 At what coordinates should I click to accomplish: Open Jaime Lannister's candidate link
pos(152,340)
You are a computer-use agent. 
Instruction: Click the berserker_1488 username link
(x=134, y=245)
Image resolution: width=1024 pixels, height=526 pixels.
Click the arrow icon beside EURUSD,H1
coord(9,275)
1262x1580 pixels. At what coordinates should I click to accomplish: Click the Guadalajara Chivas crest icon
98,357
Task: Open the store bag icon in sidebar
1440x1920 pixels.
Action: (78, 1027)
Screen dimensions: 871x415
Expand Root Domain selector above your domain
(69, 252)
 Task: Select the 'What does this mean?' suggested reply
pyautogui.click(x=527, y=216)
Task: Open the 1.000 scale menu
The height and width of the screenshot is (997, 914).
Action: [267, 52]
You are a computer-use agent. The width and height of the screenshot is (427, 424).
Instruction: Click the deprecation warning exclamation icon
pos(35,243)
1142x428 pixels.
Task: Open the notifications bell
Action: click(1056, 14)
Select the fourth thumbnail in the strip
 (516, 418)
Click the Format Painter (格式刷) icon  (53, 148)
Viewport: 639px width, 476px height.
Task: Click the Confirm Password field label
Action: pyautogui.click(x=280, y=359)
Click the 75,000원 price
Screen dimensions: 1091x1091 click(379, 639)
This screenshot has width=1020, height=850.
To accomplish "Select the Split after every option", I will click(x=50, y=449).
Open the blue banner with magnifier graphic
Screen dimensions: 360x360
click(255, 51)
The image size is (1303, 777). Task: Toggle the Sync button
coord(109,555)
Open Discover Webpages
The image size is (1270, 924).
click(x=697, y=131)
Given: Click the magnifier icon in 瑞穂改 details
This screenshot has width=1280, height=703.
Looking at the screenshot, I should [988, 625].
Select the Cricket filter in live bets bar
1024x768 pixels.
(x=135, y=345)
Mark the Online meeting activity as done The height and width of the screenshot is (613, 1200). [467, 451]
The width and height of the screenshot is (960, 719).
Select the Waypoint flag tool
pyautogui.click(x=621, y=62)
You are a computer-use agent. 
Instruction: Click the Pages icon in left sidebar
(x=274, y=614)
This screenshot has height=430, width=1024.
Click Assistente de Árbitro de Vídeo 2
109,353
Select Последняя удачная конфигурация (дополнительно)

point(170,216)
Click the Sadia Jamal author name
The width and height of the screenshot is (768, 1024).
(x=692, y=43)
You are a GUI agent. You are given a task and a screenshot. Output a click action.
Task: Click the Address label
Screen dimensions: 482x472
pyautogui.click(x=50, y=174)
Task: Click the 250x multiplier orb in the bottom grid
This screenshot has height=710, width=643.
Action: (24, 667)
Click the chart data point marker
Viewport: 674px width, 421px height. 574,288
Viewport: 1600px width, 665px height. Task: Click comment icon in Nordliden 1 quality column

> _Exercise_: Copy each entry exactly, leaving every line as it is.

> _Result of this exercise_:
 At what coordinates should I click to accomplish: Open Jaime Lannister's candidate link
pos(152,340)
You are a computer-use agent. 
Instruction: Click the berserker_1488 username link
(x=134, y=245)
Image resolution: width=1024 pixels, height=526 pixels.
Click the arrow icon beside EURUSD,H1
coord(9,275)
1262x1580 pixels. At what coordinates should I click to accomplish: Click the Guadalajara Chivas crest icon
98,357
Task: Open the store bag icon in sidebar
1440x1920 pixels.
Action: (78, 1027)
Screen dimensions: 871x415
Expand Root Domain selector above your domain
(69, 252)
 Task: Select the 'What does this mean?' suggested reply
pyautogui.click(x=527, y=216)
Task: Open the 1.000 scale menu
The height and width of the screenshot is (997, 914).
Action: [267, 52]
You are a computer-use agent. The width and height of the screenshot is (427, 424).
Instruction: Click the deprecation warning exclamation icon
pos(35,243)
1142x428 pixels.
Task: Open the notifications bell
Action: click(1056, 14)
Select the fourth thumbnail in the strip
 (516, 418)
Click the Format Painter (格式刷) icon  (53, 148)
Viewport: 639px width, 476px height.
Task: Click the Confirm Password field label
Action: pyautogui.click(x=280, y=359)
Click the 75,000원 price
Screen dimensions: 1091x1091 click(379, 639)
This screenshot has width=1020, height=850.
To accomplish "Select the Split after every option", I will click(x=50, y=449).
Open the blue banner with magnifier graphic
Screen dimensions: 360x360
click(255, 51)
The image size is (1303, 777). Task: Toggle the Sync button
coord(109,555)
Open Discover Webpages
The image size is (1270, 924).
click(x=697, y=131)
Given: Click the magnifier icon in 瑞穂改 details
This screenshot has width=1280, height=703.
Looking at the screenshot, I should [988, 625].
Select the Cricket filter in live bets bar
1024x768 pixels.
(x=135, y=345)
Mark the Online meeting activity as done The height and width of the screenshot is (613, 1200). [467, 451]
The width and height of the screenshot is (960, 719).
Select the Waypoint flag tool
pyautogui.click(x=621, y=62)
You are a computer-use agent. 
Instruction: Click the Pages icon in left sidebar
(x=274, y=614)
This screenshot has height=430, width=1024.
Click Assistente de Árbitro de Vídeo 2
109,353
Select Последняя удачная конфигурация (дополнительно)

point(170,216)
Click the Sadia Jamal author name
The width and height of the screenshot is (768, 1024).
(x=692, y=43)
You are a GUI agent. You are given a task and a screenshot. Output a click action.
Task: Click the Address label
Screen dimensions: 482x472
pyautogui.click(x=50, y=174)
Task: Click the 250x multiplier orb in the bottom grid
This screenshot has height=710, width=643.
Action: (24, 667)
Click the chart data point marker
Viewport: 674px width, 421px height. 574,288
Viewport: 1600px width, 665px height. Task: Click comment icon in Nordliden 1 quality column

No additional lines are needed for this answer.